Problem requirements: In the postpartum weight post below, how much weight had the writer lost when leaving the hospital with the baby?

Given text:
This is all about weight, nutrition, dieting, and other matters. So, you know, not exactly scintillating. Read if you like!
When I left the hospital with this kid, I had lost only ten pounds. I found this odd, since the baby was almost ten pounds himself – what about the weight of the amniotic fluid, the umbilical cord, the [the rest of this is redacted for your benefit, but you get the idea]? A couple of days after we got home, when my hands got large and prickly/numb and my feet turned into ginormous boats stuck at the end of a leg with absolutely no ankle at all, I understood. Fluid retention’s a bitch, man. (I’ve never had IV fluids during delivery before this one, which probably explains why this is the first and only time my extremities swelled. At least that’s what WebMD says, and if it’s on the internet it must be true.)
Anyway, I drank copious amounts of water, walked as much as my non-bendy ankles would allow, and put my feet up whenever I sat. The swelling went down after 24 hours and I lost 8 more pound overnight.
So at this point I’m only 5 pounds above my pre-pregnancy weight. Since the Death of Thyroid put me 15 pounds over my norm, however . . . [MATH] . . . I’m 20 pounds over where my norm used to be, before my pregnancy with Liam. I have a closet full of pants that I’d love to wear again, which I could probably manage if I could even shave off 12ish of those pounds.
I’m 2 weeks postpartum, so there’s obviously no dieting or exercising happening at this point – right now I’m just trying to slowly wean myself off of my bad habit of compensatory eating. (i.e. – no sleep last night? compensate with a cookie before nine am. Boobs hurt from nursing? Compensate with a glass of wine and some cheese and crackers and maybe some chocolate when that doesn’t satisfy. Older boys driving me nuts? Eat that ice cream right outta the carton, I deserve it.)

Recorded data:

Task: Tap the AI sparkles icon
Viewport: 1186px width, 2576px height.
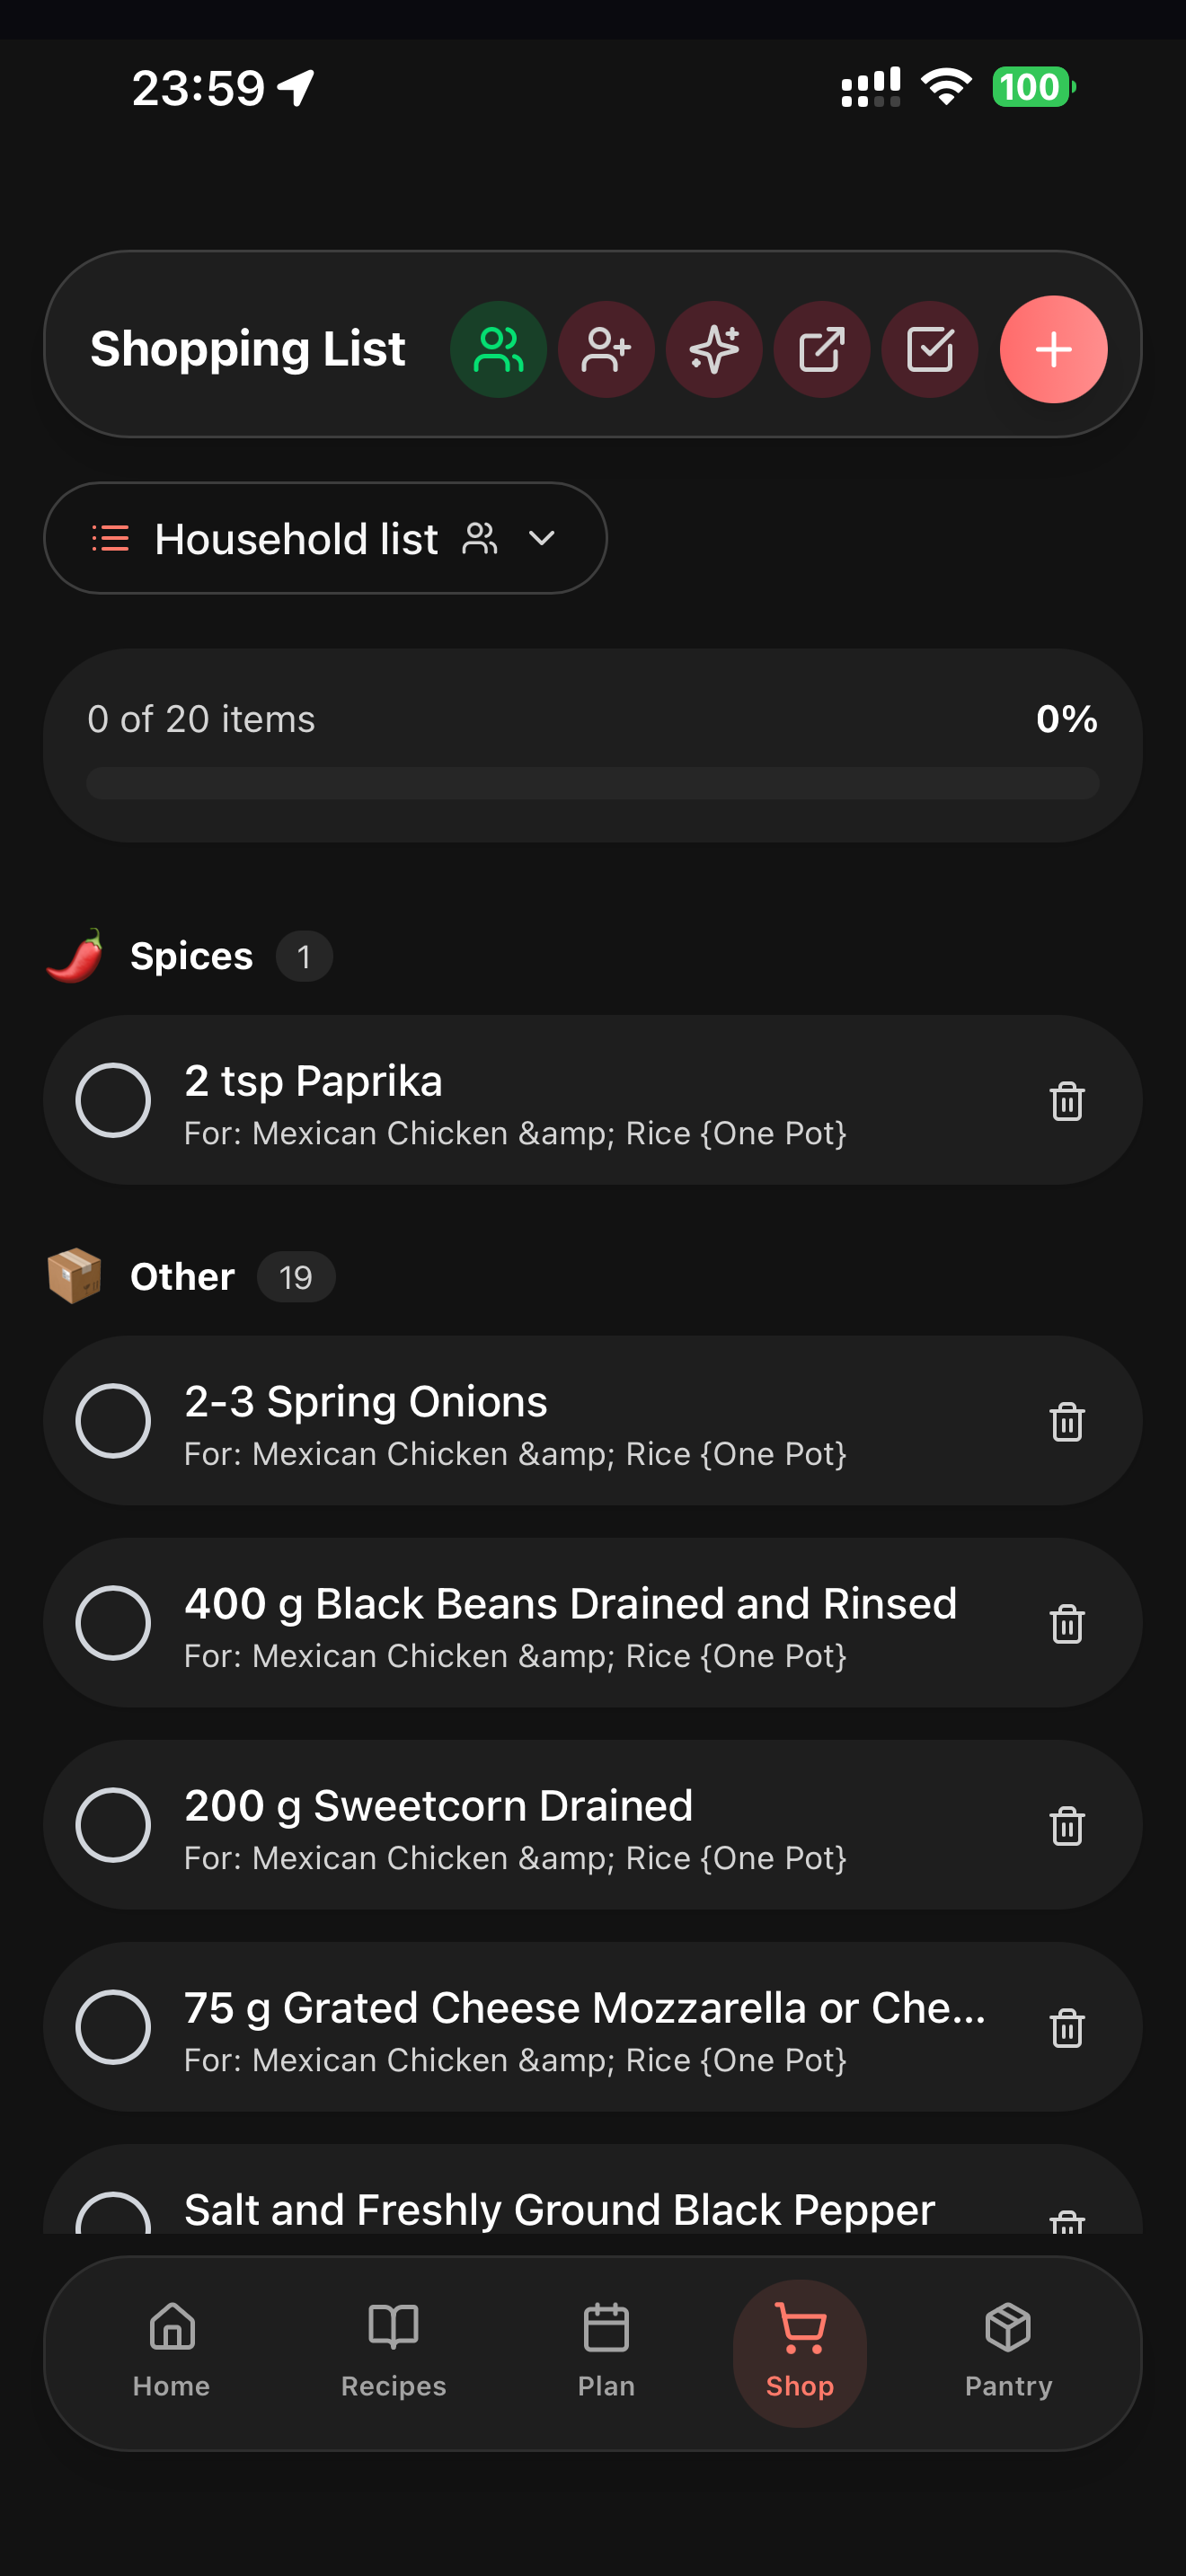Action: 714,349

Finished exercise: Only ten pounds.